═══ MATERIAL SHOWN
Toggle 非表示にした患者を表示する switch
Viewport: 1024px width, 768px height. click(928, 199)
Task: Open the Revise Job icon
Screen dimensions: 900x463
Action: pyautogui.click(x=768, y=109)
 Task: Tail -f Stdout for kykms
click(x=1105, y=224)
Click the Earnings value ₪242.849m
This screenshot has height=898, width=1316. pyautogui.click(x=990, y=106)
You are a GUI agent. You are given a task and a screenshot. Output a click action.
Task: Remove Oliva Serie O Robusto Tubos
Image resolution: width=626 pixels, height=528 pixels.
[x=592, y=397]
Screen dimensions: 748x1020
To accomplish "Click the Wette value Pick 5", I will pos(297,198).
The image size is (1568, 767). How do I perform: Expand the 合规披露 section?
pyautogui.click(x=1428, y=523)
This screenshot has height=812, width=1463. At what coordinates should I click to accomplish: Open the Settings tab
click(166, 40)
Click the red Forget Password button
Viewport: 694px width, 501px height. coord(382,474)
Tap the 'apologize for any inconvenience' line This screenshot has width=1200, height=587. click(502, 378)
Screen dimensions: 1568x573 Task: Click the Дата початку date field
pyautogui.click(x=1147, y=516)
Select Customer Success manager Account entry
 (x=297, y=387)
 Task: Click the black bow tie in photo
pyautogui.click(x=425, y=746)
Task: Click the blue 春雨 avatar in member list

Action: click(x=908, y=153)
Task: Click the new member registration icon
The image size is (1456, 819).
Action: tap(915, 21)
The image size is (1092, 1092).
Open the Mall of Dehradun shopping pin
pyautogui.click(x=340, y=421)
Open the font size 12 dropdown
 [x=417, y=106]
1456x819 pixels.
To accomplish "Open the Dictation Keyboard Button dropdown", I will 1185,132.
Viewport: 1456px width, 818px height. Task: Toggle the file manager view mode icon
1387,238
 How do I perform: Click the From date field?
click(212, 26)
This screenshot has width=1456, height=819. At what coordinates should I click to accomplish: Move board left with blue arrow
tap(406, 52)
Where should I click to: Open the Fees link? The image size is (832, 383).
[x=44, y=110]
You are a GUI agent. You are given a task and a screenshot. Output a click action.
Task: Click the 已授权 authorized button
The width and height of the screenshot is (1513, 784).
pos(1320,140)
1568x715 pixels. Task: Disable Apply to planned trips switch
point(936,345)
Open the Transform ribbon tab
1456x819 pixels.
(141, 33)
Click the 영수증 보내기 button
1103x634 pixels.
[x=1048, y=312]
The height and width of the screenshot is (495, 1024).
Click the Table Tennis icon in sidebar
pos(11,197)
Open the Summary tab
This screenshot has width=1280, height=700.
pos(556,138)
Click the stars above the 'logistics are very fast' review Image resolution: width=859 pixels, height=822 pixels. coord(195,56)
══════
*THE TASK*.
Copy out the records above, from the line with "Click the Earnings value ₪242.849m" to the line with "[x=592, y=397]", without altering them.

*CORRECT RESULT*.
Click the Earnings value ₪242.849m
This screenshot has height=898, width=1316. pyautogui.click(x=990, y=106)
You are a GUI agent. You are given a task and a screenshot. Output a click action.
Task: Remove Oliva Serie O Robusto Tubos
Image resolution: width=626 pixels, height=528 pixels.
[x=592, y=397]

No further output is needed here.